Bertis L. and Anna E. C. Embry

Bertis L. Embry was born in November 23, 1914, in Tipton County, Tennessee. He moved with his parents to Texas, Arkansas, and Arizona before the family settled in North Ogden. After attending Weber State College, he served an LDS mission in Germany in the 1930s just as Adolph Hitler took power. He returned and completed a bachelor’s degree in agricultural engineering from Utah State University. His first job was for the Rural Electronic Administration. He worked briefly for the Manhattan Project before joining the Navy during World War II. He moved to Cache Valley where he taught engineering classes to the returning war veterans. He completed a master’s degree there. During a sabbatical in 1954 he received an engineering degree from Stanford University. He used another sabbatical to complete a PhD at the University of Missouri. Embry specialized in irrigation, agricultural, and electronic engineering. He worked for USAID on projects in Iran and Guatemala. He passed away on January 28, 1999.

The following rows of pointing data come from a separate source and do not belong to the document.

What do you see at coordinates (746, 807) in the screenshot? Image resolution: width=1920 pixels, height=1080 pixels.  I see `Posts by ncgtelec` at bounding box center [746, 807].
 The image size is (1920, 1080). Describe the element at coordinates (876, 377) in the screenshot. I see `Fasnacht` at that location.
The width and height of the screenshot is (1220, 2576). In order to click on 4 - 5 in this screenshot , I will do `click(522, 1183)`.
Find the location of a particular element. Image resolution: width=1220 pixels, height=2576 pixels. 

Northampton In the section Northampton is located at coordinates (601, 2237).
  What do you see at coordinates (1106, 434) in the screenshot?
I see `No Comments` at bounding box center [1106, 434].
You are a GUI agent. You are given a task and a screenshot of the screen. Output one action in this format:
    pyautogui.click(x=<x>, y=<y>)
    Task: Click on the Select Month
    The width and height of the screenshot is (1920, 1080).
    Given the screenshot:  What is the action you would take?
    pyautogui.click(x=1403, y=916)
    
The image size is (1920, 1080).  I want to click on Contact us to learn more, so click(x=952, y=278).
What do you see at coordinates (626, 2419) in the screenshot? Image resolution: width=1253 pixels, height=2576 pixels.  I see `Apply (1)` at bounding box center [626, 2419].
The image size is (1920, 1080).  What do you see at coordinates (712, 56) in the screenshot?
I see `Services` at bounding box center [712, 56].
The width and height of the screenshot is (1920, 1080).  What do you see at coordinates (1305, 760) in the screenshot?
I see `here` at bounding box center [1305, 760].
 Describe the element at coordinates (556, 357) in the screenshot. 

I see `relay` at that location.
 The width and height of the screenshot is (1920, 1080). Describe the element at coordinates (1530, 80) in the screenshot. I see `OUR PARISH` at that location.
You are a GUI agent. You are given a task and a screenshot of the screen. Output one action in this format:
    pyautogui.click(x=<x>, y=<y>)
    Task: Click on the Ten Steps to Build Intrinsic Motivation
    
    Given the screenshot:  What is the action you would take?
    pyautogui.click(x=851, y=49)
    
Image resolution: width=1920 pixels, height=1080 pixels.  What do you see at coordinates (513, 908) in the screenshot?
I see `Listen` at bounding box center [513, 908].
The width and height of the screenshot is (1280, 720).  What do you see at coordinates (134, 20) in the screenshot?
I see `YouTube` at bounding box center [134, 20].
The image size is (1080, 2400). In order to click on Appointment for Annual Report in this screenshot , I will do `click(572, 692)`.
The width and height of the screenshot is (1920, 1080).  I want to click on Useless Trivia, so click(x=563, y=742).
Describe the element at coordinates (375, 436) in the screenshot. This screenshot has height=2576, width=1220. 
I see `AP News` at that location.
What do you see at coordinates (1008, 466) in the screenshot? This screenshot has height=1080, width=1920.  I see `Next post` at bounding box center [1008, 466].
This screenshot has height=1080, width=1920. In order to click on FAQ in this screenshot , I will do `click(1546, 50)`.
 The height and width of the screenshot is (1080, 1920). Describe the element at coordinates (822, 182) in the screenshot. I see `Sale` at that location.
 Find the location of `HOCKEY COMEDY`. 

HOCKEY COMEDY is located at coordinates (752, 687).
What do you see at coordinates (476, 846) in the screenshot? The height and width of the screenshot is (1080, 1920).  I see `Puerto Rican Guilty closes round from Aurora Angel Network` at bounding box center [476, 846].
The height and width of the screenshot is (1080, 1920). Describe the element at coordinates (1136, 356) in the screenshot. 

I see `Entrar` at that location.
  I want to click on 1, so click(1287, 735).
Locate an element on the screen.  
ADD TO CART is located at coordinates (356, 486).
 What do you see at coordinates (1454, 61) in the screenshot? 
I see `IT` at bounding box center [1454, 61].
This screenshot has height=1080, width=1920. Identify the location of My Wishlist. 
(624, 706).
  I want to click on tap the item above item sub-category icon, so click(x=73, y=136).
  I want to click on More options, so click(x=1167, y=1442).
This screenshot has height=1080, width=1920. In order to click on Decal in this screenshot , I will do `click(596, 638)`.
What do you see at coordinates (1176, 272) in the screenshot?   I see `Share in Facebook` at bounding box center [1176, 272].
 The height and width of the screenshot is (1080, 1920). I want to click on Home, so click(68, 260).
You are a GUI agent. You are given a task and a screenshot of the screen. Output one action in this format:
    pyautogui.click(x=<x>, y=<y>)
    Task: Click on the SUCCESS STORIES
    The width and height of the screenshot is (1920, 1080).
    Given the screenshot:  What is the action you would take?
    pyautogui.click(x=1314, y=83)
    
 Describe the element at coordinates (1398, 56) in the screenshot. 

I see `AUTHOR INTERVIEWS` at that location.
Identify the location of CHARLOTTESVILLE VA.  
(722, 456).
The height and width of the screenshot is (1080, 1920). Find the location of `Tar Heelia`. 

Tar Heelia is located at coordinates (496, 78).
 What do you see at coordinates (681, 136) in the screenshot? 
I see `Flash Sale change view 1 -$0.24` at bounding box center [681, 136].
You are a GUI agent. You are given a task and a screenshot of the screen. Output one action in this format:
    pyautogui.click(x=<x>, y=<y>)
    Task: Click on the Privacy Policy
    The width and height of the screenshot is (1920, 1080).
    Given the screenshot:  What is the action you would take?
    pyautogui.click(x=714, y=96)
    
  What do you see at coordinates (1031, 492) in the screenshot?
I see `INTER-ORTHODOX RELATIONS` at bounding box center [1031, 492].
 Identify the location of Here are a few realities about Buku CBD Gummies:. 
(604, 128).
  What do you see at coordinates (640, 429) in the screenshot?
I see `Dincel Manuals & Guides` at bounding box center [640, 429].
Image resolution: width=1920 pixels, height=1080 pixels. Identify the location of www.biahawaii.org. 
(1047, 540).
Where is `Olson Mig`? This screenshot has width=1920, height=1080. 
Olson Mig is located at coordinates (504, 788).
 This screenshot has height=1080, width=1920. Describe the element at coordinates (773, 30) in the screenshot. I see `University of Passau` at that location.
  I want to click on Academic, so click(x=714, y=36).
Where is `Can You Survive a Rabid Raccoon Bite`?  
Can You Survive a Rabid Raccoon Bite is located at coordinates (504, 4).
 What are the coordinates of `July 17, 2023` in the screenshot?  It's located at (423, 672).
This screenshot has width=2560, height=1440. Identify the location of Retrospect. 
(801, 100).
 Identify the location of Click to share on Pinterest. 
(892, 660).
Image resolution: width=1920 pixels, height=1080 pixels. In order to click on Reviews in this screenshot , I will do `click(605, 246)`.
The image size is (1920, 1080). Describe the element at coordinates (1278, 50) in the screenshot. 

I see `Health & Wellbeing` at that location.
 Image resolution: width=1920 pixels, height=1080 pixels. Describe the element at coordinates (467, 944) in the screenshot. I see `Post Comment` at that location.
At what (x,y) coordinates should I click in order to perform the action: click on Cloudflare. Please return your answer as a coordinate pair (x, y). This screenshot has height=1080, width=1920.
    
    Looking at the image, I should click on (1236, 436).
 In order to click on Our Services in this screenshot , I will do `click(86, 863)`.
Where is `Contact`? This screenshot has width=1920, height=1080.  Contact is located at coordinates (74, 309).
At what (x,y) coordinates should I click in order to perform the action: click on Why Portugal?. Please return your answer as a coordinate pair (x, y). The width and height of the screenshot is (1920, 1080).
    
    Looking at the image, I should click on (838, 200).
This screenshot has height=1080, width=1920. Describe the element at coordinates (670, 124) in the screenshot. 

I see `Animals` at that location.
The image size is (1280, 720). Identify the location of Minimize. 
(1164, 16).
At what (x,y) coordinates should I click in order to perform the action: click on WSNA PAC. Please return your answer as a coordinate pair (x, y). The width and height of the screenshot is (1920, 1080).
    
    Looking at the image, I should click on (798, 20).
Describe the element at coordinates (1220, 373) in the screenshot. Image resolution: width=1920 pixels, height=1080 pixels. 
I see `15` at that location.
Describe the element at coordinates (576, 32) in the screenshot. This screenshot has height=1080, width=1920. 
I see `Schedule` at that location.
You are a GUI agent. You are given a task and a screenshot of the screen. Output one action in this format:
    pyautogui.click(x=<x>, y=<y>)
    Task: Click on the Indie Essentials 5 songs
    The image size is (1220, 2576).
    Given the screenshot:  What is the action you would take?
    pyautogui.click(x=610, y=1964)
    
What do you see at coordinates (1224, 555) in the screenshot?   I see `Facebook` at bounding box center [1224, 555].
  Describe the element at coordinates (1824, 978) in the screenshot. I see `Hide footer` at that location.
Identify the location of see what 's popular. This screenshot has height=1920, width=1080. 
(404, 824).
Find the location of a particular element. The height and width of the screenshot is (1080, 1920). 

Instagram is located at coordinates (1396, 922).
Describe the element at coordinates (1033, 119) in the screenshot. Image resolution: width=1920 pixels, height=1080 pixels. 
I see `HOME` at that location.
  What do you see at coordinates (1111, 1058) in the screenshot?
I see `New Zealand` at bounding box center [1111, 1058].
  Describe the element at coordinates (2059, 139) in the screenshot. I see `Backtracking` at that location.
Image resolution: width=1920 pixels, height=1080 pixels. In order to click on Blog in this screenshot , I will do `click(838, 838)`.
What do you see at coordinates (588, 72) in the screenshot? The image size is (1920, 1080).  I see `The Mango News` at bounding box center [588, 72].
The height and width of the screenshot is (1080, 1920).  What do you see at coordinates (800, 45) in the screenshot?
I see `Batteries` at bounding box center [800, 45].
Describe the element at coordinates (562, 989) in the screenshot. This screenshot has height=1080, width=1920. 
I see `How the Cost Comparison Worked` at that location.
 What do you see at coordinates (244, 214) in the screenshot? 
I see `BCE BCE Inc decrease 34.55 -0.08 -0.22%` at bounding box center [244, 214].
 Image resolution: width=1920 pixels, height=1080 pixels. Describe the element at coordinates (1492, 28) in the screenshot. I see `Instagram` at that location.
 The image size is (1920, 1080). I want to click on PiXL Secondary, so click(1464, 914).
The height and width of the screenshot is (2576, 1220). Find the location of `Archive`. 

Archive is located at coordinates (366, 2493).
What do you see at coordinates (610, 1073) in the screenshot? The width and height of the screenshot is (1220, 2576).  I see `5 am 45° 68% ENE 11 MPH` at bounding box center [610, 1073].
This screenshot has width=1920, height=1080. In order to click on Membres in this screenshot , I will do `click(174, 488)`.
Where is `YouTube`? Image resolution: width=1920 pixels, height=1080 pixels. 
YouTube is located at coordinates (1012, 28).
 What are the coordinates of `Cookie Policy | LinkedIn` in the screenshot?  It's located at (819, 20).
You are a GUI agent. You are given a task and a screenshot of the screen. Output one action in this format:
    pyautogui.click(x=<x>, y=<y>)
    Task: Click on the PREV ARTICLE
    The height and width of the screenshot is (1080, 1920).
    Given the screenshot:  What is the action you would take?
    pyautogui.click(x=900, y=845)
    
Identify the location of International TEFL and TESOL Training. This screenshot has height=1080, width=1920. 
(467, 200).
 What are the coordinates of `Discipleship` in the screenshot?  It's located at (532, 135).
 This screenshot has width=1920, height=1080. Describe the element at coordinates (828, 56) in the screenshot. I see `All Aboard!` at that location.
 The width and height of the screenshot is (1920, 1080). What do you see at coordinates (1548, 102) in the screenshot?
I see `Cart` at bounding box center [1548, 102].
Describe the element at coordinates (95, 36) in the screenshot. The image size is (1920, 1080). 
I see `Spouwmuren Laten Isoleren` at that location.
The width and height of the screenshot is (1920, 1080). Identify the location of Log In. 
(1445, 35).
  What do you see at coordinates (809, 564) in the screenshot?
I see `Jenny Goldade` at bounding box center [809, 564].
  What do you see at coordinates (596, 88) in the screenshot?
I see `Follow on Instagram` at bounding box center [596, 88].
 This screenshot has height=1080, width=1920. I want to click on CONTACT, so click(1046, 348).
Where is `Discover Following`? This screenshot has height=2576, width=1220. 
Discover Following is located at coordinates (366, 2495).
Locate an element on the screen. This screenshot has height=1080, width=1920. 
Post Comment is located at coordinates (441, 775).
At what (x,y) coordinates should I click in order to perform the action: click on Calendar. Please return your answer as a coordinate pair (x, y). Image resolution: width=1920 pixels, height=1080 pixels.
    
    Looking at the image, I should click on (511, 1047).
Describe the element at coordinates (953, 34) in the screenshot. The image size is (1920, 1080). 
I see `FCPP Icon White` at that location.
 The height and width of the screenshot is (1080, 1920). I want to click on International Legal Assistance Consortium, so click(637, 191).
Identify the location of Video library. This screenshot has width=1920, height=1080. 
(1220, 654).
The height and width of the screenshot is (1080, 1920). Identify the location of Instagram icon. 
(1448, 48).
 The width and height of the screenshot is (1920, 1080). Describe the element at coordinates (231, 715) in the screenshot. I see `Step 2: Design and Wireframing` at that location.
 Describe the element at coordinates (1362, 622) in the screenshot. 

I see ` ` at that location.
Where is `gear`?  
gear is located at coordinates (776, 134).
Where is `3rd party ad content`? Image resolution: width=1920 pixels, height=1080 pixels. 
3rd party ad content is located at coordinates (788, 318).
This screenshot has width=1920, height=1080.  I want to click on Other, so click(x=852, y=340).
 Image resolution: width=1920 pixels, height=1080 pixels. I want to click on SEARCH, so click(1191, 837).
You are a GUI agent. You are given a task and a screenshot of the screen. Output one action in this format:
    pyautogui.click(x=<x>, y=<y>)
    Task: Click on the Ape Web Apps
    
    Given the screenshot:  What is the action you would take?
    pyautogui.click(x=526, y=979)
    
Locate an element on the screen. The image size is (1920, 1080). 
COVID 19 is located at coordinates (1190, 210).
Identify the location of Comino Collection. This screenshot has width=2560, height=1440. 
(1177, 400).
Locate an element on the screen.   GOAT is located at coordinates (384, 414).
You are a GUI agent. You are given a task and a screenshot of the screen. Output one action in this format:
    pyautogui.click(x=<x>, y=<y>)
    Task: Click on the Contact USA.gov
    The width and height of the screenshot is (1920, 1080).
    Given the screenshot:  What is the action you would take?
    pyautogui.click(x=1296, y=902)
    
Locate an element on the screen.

Embry married Anna Elizabeth Coulson on June 6, 1941. She was born May 16, 1915 in Nephi, Utah and grew up in there. She trained as a nurse at the Holy Cross Hospital in Salt Lake City, Utah and was working as a nurse at the Logan Hospital when she met Embry on a blind date. During most of her married life, she was a homemaker. She returned to work as a nurse while her husband worked on his PhD and then continued to work at a nursing home and as a public health nurse. She traveled with her husband and their five children for his work assignments. She passed away on September 10, 2003.

The endowment named after the Embrys includes their donations and their daughter Jessie’s gifts to the Redd Center. Jessie was hired by the Redd Center in 1979 and worked there as the oral history program director and assistant and associate director. She retired in 2014.